И в этот момент наваливалась такая непроглядная тоска, что Синан позволял себе маленькую слабость. Ему было совестно, в голове зудело: «Дергаешь занятого человека, отвлекаешь от работы, не даешь спать. У нее и без тебя, старого покалеченного дурака, забот полно». Но давиться этой тоской до самого рассвета, позорно подвывать от изматывающей боли, думать о четырех своих бойцах, которые погибли в той операции, не в последнюю очередь потому, что лишились командующего, и не иметь ни малейшей надежды на избавление от мучений было выше его сил. И он, обругав себя за слюнтяйство, все же тянулся к кнопке вызова медсестры.
Он успел уже выучить даты ее ночных дежурств, составил в голове график. Даже приятно было занять чем-то изнывающий от вынужденного бездействия мозг. И Синан некоторое время вел наблюдения, мысленно заносил их в таблицу и теперь точно знал, в какую ночь придет Tanechka.
Руки у нее были самые мягкие, самые ласковые и умелые из всех работавших в больнице сестер. И пахло от них всегда какими-то цветами. Кажется, лавандой. Да, точно, этот запах напоминал ему о минутах затишья между военными операциями в горах. О полях, переливающихся на солнце всеми оттенками сиреневого. Прохладные, пахнущие цветами пальцы ложились на лоб, встревоженно вздрагивали, ощущая жар. И он видел над собой ее милое озабоченное лицо:
– Вам нехорошо, Синан-бей? Почему сразу не вызвали? Температура повысилась, сейчас я сделаю вам укол.

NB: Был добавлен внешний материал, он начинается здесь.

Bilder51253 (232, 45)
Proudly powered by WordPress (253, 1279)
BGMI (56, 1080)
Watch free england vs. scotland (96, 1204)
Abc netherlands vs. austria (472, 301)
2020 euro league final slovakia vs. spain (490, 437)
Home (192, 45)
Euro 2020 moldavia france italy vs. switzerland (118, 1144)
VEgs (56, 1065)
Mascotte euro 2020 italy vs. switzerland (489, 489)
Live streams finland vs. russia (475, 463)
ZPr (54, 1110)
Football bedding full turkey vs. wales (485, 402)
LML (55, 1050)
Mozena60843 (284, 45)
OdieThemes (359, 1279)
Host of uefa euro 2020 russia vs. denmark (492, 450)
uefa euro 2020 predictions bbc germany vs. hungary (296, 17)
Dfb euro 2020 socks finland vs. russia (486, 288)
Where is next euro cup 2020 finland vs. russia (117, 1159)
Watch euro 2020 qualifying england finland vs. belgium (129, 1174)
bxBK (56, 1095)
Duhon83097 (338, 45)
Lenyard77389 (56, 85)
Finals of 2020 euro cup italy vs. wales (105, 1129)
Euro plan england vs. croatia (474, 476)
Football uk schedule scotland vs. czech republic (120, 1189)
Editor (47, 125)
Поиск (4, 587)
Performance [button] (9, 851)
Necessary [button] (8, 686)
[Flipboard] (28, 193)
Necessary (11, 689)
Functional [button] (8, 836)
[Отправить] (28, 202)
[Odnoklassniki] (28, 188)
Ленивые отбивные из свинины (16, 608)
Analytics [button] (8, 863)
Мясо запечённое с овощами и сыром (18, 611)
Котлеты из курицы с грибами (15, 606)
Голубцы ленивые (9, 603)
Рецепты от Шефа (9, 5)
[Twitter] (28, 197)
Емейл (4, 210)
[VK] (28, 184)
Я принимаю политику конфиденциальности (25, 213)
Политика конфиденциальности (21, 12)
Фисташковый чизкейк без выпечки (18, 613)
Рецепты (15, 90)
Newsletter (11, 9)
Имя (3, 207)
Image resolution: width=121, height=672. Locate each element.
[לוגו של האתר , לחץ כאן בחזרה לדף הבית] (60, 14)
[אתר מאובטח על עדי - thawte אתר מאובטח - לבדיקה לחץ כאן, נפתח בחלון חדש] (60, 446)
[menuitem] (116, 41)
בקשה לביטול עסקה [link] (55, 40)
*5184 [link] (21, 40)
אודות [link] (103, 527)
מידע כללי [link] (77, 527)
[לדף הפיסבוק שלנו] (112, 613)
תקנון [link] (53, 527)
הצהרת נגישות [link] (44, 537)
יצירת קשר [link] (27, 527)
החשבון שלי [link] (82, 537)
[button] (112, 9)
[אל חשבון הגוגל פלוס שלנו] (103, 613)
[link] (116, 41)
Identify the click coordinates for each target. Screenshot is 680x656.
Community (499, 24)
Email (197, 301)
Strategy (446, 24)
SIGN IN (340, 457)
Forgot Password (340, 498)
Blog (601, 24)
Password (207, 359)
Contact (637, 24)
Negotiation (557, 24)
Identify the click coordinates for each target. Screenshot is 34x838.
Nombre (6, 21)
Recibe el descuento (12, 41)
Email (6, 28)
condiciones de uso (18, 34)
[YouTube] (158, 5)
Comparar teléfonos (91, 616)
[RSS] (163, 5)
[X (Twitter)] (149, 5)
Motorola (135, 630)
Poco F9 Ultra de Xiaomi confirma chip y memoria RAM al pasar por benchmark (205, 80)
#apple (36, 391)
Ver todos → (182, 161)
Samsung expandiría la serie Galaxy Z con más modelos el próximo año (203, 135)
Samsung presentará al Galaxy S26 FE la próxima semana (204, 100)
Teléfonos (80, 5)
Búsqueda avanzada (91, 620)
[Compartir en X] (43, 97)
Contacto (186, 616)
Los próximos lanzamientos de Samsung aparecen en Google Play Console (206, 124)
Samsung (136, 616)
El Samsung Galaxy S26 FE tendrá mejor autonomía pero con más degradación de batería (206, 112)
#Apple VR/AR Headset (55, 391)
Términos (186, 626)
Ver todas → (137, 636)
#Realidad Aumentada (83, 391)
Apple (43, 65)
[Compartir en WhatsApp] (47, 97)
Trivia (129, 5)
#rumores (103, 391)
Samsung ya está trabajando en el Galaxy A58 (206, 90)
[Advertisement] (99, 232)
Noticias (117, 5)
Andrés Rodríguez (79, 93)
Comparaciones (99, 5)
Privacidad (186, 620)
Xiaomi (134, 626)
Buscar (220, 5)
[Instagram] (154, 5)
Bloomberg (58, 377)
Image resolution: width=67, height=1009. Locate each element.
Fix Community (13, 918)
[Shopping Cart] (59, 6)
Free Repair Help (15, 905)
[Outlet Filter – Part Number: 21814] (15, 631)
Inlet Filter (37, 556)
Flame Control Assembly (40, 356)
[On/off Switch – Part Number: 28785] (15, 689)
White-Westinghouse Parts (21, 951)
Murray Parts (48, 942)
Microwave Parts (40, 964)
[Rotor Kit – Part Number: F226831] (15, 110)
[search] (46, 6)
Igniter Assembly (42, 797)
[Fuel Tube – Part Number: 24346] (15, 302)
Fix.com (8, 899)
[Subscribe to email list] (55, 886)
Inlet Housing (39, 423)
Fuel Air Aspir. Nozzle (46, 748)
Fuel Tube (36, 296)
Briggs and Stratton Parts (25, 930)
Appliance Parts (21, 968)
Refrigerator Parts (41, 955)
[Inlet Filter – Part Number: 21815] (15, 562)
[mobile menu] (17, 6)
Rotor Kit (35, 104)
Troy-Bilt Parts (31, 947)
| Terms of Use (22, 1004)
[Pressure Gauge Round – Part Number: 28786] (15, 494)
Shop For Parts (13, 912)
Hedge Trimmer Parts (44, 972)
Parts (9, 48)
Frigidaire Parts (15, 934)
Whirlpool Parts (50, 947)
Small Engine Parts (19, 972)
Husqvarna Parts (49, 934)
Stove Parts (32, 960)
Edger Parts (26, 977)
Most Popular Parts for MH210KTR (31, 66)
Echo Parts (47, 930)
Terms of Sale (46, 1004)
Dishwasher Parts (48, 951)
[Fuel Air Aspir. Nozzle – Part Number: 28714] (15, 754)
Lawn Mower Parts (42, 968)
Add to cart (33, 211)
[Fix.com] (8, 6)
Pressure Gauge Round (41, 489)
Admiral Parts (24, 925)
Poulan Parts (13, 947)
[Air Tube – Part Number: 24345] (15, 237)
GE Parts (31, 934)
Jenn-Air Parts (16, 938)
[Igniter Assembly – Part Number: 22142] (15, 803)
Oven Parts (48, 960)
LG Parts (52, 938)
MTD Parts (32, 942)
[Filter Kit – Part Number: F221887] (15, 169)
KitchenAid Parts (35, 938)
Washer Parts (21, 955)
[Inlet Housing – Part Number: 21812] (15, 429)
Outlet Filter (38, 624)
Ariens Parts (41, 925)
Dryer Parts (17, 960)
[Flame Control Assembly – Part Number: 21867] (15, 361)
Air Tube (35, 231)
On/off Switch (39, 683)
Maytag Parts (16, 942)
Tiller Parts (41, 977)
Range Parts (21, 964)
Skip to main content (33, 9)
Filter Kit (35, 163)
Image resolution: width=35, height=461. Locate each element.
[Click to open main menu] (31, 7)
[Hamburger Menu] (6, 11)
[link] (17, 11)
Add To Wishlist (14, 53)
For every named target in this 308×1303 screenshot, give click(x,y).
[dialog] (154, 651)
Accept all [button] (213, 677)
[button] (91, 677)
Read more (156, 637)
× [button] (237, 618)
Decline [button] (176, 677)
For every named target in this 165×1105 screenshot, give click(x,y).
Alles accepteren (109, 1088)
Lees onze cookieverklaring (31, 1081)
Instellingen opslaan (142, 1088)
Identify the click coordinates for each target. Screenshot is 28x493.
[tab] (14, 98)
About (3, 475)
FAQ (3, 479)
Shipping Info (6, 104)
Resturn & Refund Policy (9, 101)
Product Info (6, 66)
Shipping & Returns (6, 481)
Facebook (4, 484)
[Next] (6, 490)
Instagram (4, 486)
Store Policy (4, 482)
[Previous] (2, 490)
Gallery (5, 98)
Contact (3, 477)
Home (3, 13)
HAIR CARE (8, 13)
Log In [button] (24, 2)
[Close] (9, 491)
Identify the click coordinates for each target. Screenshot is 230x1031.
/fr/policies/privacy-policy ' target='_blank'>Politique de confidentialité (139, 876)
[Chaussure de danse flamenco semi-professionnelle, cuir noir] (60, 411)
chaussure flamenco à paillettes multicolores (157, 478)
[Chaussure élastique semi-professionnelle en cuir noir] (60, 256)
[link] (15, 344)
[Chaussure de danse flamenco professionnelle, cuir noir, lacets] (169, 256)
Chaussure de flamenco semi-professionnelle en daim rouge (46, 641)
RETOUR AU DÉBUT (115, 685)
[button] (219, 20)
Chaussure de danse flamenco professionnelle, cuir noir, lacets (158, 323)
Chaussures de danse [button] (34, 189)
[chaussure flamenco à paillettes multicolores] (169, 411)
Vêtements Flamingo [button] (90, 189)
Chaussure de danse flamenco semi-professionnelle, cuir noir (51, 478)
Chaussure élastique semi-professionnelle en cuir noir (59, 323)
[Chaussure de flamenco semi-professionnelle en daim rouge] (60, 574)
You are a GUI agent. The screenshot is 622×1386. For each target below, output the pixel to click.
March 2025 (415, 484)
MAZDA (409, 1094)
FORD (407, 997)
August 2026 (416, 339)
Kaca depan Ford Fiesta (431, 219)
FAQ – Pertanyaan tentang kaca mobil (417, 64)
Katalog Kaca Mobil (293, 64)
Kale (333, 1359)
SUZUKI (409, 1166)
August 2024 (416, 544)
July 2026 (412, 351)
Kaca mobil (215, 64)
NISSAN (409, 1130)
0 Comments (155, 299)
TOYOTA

Она была красива – голубые глаза, внимательные, ласковые и всегда, даже когда улыбалась, исполненные какой-то глубокой грусти, даже горести, настолько привычной, что на нее перестаешь уже обращать внимание. Из-под белой сестринской шапочки выбивались светлые пряди. И Синан, разглядывая их, гадал, как они отливают под солнцем, золотом или серебром. И достанут ли до плеч, если Таня распустит узел на затылке. Без наколки и на открытом солнце он никогда ее не видел, Таня входила в палату всегда аккуратная, а жалюзи на окне были опущены, чтобы яркий свет не тревожил больного.
Но главная прелесть была даже не в этих бездонных глазах, не в непривычных для Турции светлых волосах, не в изящных чертах лица. И не в ее молодости – Тане было, наверное, лет тридцать пять, но сорокашестилетнему, прошедшему огонь и воду Синану она казалась совсем девчонкой. Главным было то, что в присутствии Тани ему становилось спокойно. Она входила в палату, и в мертвый кондиционированный воздух будто врывалось дуновение свежего прохладного ветра. Она заговаривала с ним, и голос ее журчал негромко, мерно и убаюкивающе, как весенний ручей. Она улыбалась ему, и Синана охватывала только в детстве испытываемая им ровная уверенность, что все будет хорошо. Что он обязательно поправится, встанет на ноги, и жизнь впереди еще длинная и непременно счастливая.